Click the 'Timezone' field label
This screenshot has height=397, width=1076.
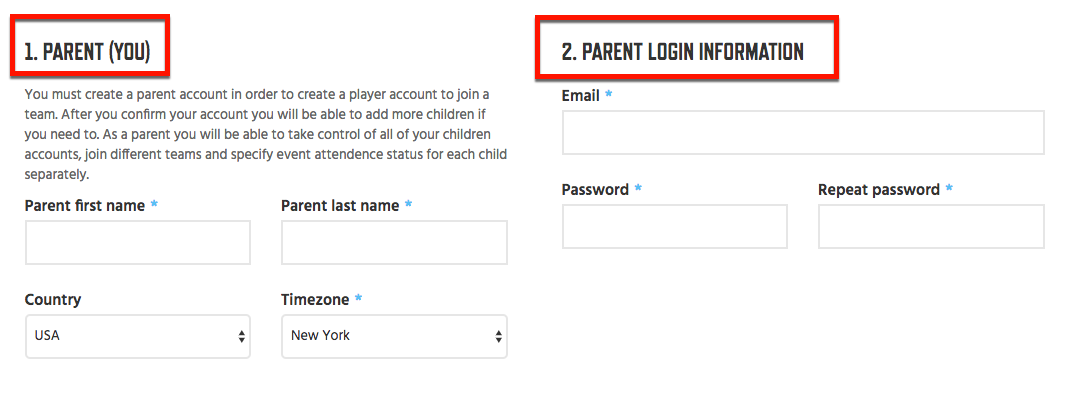[315, 300]

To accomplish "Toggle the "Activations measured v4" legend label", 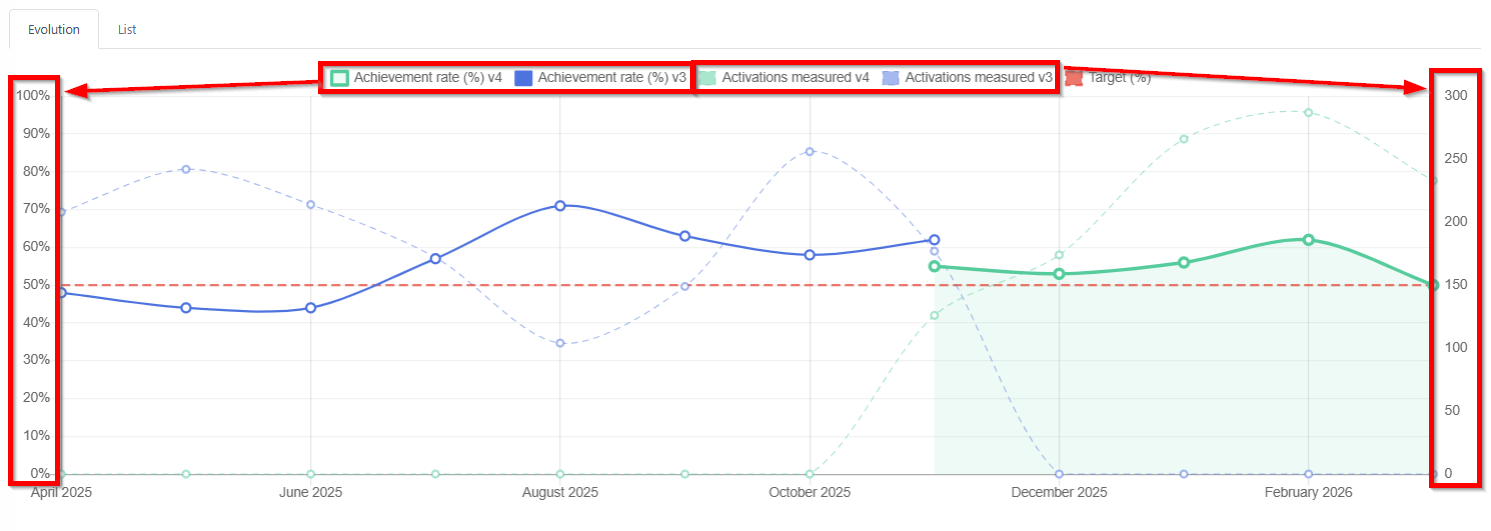I will pyautogui.click(x=795, y=77).
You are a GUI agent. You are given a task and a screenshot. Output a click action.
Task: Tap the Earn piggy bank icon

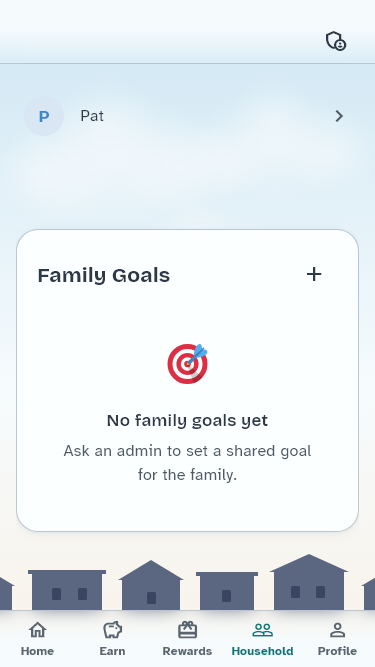tap(113, 630)
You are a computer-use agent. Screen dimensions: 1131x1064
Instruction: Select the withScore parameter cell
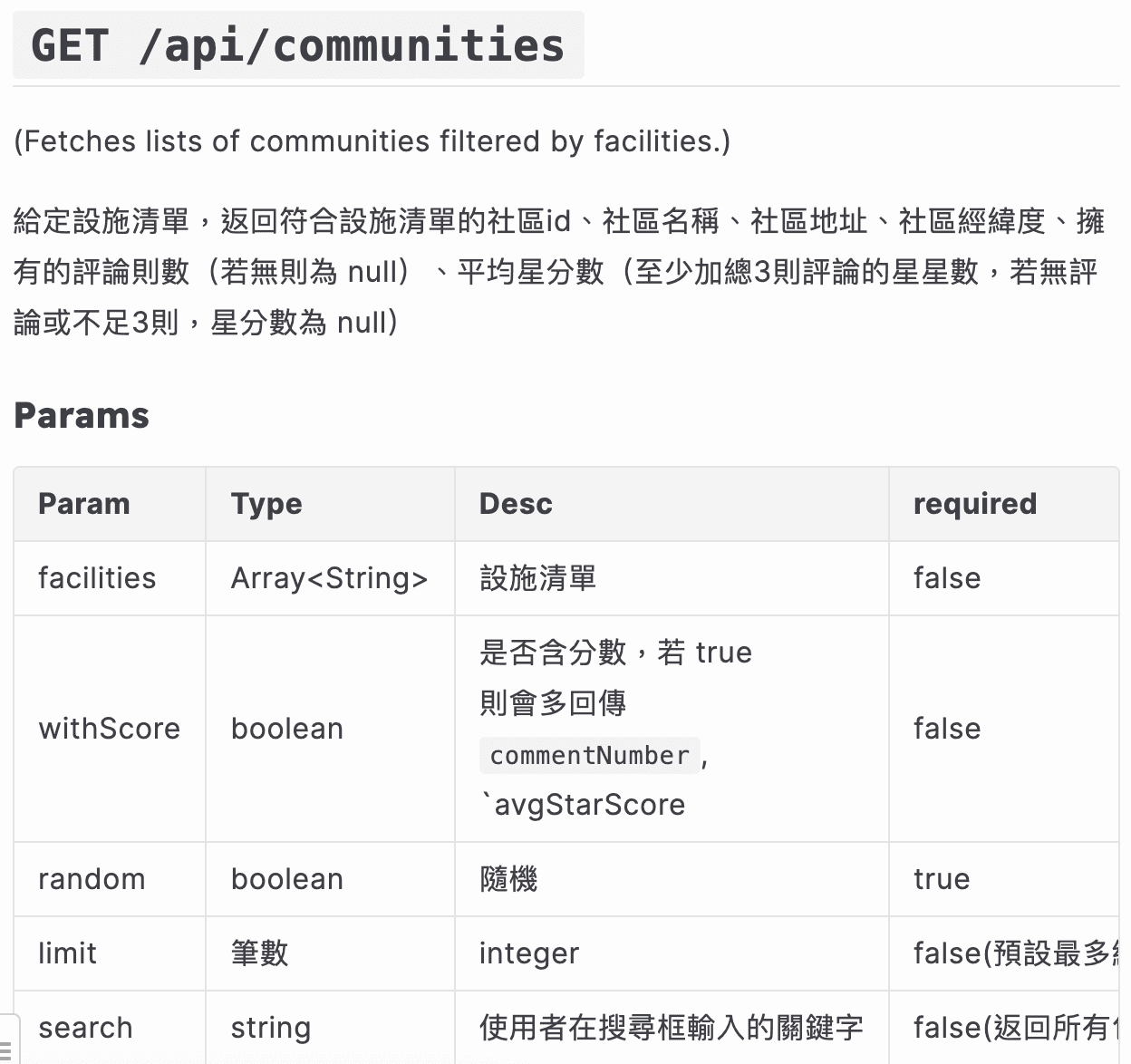pyautogui.click(x=109, y=729)
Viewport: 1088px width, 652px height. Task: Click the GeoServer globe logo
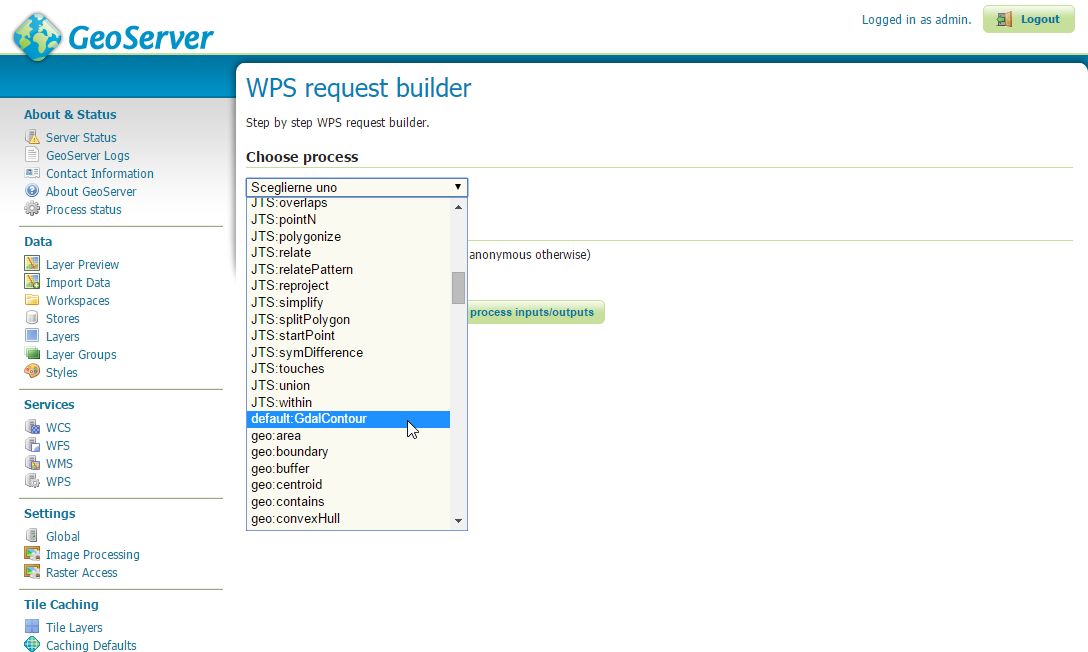coord(37,37)
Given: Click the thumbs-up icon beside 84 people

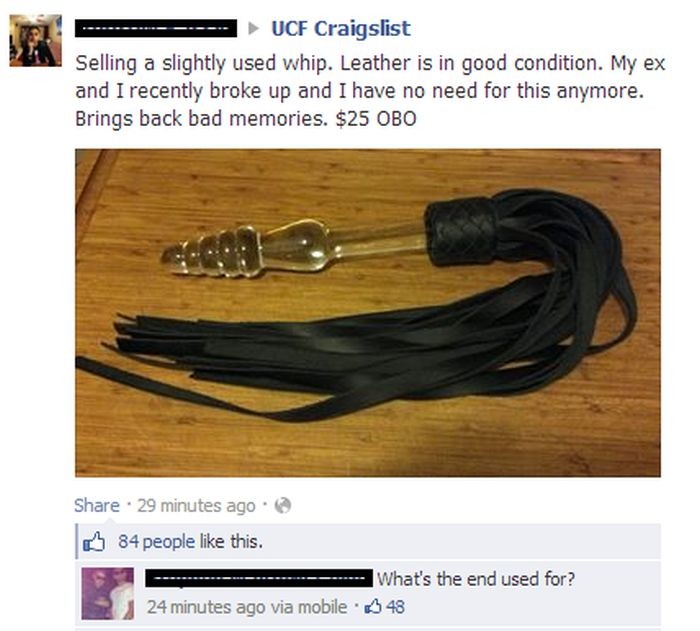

◆ ◆ ◆

TASK PROMPT |
Check each line of the entries for the string "agent". Copy the lines that have it.

COMPLETED EXERCISE |
You are a GUI agent. You are given a task and a screenshot. Output a click action.
You are a computer-use agent. Screen dimensions: 1131x1064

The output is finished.